→ About this task
Find out how many lines of the listing below include "computer" and report only that number.

====

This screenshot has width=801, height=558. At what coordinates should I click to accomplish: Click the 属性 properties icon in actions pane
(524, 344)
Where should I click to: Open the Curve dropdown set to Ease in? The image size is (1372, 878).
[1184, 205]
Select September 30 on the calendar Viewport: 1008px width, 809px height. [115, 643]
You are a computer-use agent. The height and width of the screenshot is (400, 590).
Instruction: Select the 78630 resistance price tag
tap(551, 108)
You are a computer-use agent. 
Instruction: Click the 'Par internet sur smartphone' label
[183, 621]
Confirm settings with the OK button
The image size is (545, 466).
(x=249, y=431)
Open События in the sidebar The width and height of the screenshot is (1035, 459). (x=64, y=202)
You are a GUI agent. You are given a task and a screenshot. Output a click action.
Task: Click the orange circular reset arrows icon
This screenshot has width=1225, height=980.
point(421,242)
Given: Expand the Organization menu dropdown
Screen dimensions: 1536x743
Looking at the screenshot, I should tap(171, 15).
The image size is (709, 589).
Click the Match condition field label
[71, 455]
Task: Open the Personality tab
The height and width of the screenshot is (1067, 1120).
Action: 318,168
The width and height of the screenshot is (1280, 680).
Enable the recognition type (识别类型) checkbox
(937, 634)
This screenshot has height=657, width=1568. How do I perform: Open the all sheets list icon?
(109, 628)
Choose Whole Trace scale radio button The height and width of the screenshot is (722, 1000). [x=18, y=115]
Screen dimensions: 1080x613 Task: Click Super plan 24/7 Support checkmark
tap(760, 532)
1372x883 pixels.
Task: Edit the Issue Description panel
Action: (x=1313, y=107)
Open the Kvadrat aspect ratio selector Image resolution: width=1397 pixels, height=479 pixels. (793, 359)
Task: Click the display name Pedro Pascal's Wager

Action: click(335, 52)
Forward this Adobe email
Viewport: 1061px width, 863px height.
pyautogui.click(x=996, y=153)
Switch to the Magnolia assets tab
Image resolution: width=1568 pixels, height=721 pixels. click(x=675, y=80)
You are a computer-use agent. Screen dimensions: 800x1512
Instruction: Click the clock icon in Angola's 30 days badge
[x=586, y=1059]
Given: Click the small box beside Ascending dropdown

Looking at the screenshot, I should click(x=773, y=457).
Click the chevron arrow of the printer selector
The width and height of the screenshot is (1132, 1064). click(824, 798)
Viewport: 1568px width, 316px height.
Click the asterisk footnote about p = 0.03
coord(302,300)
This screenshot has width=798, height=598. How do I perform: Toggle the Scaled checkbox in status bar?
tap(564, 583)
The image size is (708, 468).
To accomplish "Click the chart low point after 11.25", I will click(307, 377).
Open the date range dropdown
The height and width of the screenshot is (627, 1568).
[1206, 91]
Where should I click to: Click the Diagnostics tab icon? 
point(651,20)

====

→ Reply to the task
3